On the morning of Wednesday 14th June, I was due to travel down to London for a meeting. I got up early to do some admin, and then turned to the online version of the Guardian website.

I was transfixed by the horrific picture of a burning tower block. It haunted me for the rest of that day and it is still often in my thoughts. I am sure you will also remember it – and remember too where you were when you first saw it.

Grenfell and its aftermath has shaken us all and raised many questions

  • What was the duty of care of Council officials to ensure that the building was fire safe?
  • Why weren’t the fire regulations tightened up after similar fires in 2013?
  • What does this incident tell us about our society and the differing standards applied to housing for ‘rich people’ and ‘poor people’.

Coming a bit closer to home – how does this affect YOU? We have all become much more sensitive to fire safety, but what are the actual obligations upon landlords in the private sector?

Test your cladding

The first thing to say is that if you have external cladding on your properties, particularly if it is a high-rise building, you should consider getting it tested (or ask for it to be tested if you do not own the block). There may be government help for this which you can read about here (NB you will find all the announcements relating to Grenfell here.

◆ **JOBS**
• 1. Write out the part of the Grenfell fire safety passage between "On the morning" and "and ‘poor people’.", inclusive.
• 2. Put the records from the line holding "Click the date shortcut beside Date Reported" through the last line of the records, inclusive, into a Markdown table with the columns Row and Entry, leaving out blank lines.

◆ **Data on locating visible targets**

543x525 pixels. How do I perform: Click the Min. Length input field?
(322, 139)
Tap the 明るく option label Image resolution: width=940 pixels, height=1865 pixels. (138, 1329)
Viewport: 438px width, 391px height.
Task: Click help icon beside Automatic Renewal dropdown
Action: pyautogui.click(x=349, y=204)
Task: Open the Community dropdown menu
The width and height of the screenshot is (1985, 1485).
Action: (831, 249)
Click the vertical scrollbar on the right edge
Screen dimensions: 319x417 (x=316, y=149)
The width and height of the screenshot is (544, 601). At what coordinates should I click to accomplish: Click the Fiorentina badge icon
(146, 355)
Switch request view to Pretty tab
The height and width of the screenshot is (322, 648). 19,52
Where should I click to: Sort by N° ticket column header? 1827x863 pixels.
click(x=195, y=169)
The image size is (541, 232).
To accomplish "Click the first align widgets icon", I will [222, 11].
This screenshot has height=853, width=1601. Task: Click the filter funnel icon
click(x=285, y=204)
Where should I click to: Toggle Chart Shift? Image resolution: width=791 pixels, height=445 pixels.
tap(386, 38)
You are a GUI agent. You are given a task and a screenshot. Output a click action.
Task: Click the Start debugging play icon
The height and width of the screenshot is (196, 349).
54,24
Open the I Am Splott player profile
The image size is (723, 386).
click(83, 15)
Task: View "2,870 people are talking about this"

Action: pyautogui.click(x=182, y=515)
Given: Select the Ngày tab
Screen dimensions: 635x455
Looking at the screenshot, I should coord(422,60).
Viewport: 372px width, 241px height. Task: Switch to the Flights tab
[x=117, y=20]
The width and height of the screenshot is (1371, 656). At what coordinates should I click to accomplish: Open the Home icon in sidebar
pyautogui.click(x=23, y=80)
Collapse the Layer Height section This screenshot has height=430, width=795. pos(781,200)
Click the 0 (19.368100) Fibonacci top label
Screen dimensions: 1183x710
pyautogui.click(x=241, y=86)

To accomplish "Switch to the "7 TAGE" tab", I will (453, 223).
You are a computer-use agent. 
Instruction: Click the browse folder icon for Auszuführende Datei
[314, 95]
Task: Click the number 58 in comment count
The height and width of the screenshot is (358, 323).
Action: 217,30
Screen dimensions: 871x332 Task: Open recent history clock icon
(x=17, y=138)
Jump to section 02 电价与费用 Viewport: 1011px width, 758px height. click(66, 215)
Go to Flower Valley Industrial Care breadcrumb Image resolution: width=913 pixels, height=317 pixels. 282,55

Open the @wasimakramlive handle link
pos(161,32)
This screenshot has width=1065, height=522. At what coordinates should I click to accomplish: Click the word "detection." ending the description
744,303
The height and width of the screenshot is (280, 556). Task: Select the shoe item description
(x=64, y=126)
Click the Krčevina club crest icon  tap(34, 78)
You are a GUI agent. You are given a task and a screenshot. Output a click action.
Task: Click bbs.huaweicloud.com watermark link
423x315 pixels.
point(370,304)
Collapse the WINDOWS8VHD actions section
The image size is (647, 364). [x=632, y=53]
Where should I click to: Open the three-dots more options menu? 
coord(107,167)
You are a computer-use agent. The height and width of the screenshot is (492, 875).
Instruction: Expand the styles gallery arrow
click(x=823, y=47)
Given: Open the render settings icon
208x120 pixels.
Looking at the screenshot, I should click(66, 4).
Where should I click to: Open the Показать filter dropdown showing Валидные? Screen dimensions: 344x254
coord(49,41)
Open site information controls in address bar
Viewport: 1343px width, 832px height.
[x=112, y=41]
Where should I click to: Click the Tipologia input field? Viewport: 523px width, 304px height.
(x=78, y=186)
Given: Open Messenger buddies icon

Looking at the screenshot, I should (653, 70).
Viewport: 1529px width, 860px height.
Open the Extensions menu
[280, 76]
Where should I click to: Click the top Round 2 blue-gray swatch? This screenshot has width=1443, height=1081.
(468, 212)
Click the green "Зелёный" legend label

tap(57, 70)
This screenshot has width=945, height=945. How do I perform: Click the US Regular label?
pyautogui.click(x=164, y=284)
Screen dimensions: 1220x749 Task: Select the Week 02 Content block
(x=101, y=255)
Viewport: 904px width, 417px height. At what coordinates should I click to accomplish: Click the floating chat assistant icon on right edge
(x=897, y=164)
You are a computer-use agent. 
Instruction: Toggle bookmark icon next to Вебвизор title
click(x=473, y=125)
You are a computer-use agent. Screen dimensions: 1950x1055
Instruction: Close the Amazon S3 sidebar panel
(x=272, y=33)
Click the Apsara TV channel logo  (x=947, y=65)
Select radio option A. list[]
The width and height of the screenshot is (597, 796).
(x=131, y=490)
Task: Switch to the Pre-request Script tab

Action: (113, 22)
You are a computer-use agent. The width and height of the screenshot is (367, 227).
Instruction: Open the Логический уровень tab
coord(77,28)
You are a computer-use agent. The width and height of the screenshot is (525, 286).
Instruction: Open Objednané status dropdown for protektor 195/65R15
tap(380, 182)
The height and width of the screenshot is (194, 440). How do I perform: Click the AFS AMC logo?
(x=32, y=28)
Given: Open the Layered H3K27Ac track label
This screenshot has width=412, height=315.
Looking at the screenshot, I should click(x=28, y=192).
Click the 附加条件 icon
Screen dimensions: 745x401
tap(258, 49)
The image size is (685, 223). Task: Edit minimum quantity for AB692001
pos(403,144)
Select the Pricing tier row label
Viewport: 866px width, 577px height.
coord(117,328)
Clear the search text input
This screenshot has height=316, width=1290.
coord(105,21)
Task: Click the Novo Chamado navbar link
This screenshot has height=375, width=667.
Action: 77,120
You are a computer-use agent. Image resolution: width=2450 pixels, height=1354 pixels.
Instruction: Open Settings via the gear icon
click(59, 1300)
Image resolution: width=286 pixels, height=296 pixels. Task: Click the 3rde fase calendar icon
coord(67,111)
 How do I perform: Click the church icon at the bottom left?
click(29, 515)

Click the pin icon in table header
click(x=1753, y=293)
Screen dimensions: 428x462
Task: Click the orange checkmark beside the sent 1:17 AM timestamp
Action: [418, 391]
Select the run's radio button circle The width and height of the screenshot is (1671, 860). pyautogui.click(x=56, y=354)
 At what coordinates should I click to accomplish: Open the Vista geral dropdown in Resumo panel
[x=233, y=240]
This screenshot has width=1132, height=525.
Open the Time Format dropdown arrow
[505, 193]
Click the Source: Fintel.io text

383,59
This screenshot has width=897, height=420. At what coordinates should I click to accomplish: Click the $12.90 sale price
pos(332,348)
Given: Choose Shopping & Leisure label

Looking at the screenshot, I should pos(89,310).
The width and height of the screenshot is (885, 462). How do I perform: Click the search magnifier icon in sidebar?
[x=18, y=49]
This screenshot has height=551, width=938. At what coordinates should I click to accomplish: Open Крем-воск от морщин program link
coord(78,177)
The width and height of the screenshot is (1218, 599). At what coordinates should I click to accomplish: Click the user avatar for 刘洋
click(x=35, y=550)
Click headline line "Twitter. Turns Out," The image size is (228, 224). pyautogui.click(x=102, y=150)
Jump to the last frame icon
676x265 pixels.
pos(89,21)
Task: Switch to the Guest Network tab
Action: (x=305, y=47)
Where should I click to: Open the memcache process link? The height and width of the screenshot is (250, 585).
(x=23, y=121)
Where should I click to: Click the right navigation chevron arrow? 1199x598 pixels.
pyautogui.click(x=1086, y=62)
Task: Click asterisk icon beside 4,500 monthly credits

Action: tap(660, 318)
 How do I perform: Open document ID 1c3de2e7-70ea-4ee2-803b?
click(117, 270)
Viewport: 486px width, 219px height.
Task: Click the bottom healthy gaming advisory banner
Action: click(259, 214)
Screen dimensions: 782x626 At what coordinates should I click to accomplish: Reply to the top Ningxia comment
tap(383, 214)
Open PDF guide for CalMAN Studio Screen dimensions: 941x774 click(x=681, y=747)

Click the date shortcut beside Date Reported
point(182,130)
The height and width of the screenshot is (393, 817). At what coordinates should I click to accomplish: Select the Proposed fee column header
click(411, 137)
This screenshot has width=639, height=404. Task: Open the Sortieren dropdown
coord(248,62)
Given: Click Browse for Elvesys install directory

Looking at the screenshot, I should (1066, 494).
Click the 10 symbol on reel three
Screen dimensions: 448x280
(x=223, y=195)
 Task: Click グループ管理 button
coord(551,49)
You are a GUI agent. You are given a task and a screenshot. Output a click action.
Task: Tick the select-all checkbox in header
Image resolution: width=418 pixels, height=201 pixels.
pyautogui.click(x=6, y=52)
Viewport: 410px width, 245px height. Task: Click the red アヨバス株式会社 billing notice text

◆ **RESPONSES**
• 1.
On the morning of Wednesday 14th June, I was due to travel down to London for a meeting. I got up early to do some admin, and then turned to the online version of the Guardian website.

I was transfixed by the horrific picture of a burning tower block. It haunted me for the rest of that day and it is still often in my thoughts. I am sure you will also remember it – and remember too where you were when you first saw it.

Grenfell and its aftermath has shaken us all and raised many questions

  • What was the duty of care of Council officials to ensure that the building was fire safe?
  • Why weren’t the fire regulations tightened up after similar fires in 2013?
  • What does this incident tell us about our society and the differing standards applied to housing for ‘rich people’ and ‘poor people’.

• 2.
| Row | Entry |
|---|---|
| 1 | Click the date shortcut beside Date Reported |
| 2 | point(182,130) |
| 3 | The height and width of the screenshot is (393, 817). At what coordinates should I click to accomplish: Select the Proposed fee column header |
| 4 | click(411, 137) |
| 5 | This screenshot has width=639, height=404. Task: Open the Sortieren dropdown |
| 6 | coord(248,62) |
| 7 | Given: Click Browse for Elvesys install directory |
| 8 | Looking at the screenshot, I should (1066, 494). |
| 9 | Click the 10 symbol on reel three |
| 10 | Screen dimensions: 448x280 |
| 11 | (x=223, y=195) |
| 12 |  Task: Click グループ管理 button |
| 13 | coord(551,49) |
| 14 | You are a GUI agent. You are given a task and a screenshot. Output a click action. |
| 15 | Task: Tick the select-all checkbox in header |
| 16 | Image resolution: width=418 pixels, height=201 pixels. |
| 17 | pyautogui.click(x=6, y=52) |
| 18 | Viewport: 410px width, 245px height. Task: Click the red アヨバス株式会社 billing notice text |